A polymath who is equal parts artist and engineer, the famously exacting Mr. Cameron went on to push the boundaries of filmmaking technology. In the 1989 deep-sea epic The Abyss and 1991's Terminator 2: Judgment Day, he and special-effects shop Industrial Light & Magic brought realistic computer-generated characters to the big screen.
In the early 1990s, Mr. Cameron co-founded Digital Domain, which is now a leading provider of computerized visual effects for feature films. After following up Titanic with a string of underwater documentaries, he revitalized and revolutionized 3-D movies by taking Avatar audiences to the luminous planet Pandora. A blend of live action and computer animation, Avatar was shot using a new 3-D camera system that Mr. Cameron helped invent.
"I'm an explorer by heart, a filmmaker by trade," he explained to Ms. Keegan. "There is nothing that Hollywood can offer more tantalizing or powerful than the chance to explore a place nobody has ever seen."
For someone with a reputation as a tyrannical boss, the gun-loving auteur sounds positively moderate on the subject of leadership. "I think Canadian leaders tend to, you know, be less personal, less mud-slinging. I'm not saying they're devoid of it, but I think they're less prone to dirty politics," Mr. Cameron told The Globe's Josh Wingrove during his Alberta visit. "We're just a little bit more decent in the way we get things resolved."

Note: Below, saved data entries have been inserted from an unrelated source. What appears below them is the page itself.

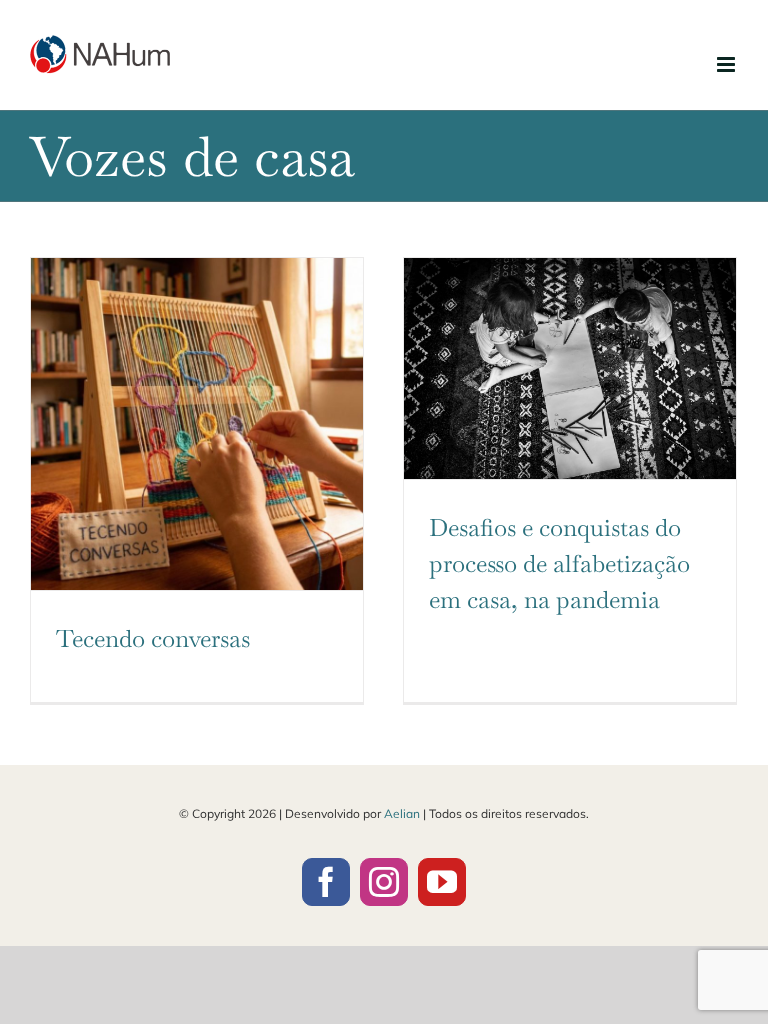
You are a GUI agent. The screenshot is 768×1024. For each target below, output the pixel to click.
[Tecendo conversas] (197, 424)
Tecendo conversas (153, 638)
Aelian (402, 813)
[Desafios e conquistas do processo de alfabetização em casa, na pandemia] (570, 368)
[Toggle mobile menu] (727, 64)
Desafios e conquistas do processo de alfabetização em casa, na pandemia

On that note, Mr. Cameron also admitted that he used to be hotheaded and rude on the set - a leadership style he now regards as counterproductive. "You have to inspire people to do their best by respecting them," he said. "Even going into a room where you know going in that you're probably going to disagree with almost everything the other person says, if you respect them, you'll still find some way to be constructive. And if you don't, then you can yell at them."